Ontem à tarde, o Exército enviou um capelão do Colégio Militar e um oficial à residência de Zanin, na Asa Norte de Brasília. Lá estavam a mulher e a sogra do coronel, além do casal de filhos. "Vim trazer ajuda espiritual à família nesse momento de incerteza e dor", explicou o capelão Alexandre Santos.

Chefe da inteligência desaparece

O major artilheiro Márcio Guimarães Martins também está desaparecido. Promovido em dezembro, ele trabalhava na Brigada Paraquedista, no Rio, e chegou ao Haiti dois dias antes do terremoto para assumir a função de chefe da Inteligência do Batalhão.

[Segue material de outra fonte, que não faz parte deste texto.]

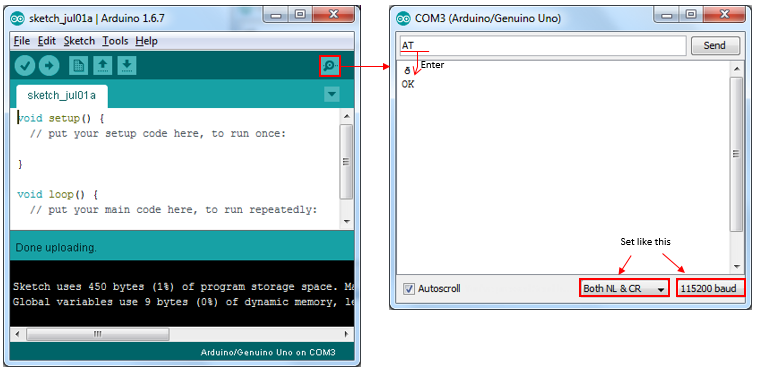Click the Save sketch down-arrow icon
757x373 pixels.
click(x=126, y=66)
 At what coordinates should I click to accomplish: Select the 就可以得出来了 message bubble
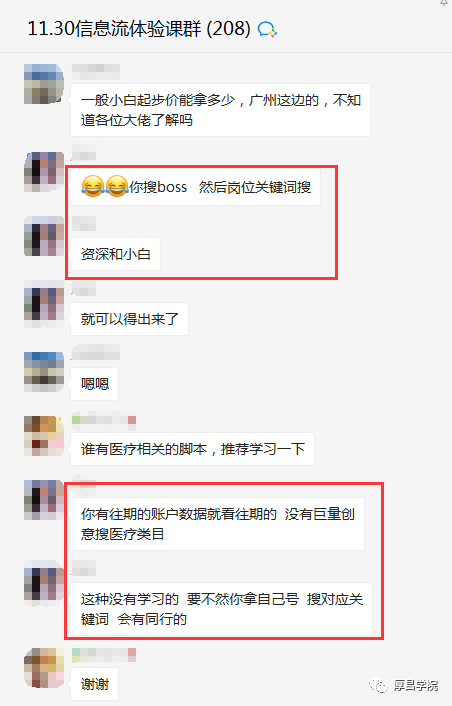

Martins, de 35 anos, é casado e tem um bebê. Na lembrança de um amigo militar permanece "uma pessoa excepcional, que gosta muito do que faz e estava muito feliz por ir ao Haiti". "Ele é motivado, organizado, excelente profissional", revelou. "O que mais se destaca nele é a perseverança. O Guimarães ralou as mãos na corda quando fazíamos o curso básico de paraquedista, mas conseguiu ir até o fim."

Seu irmão gêmeo, Marcelo, da Engenharia do Exército, também participou da missão de paz no Haiti. Por telefone, ele disse que a família prefere não se manifestar porque "ainda está muito aflita".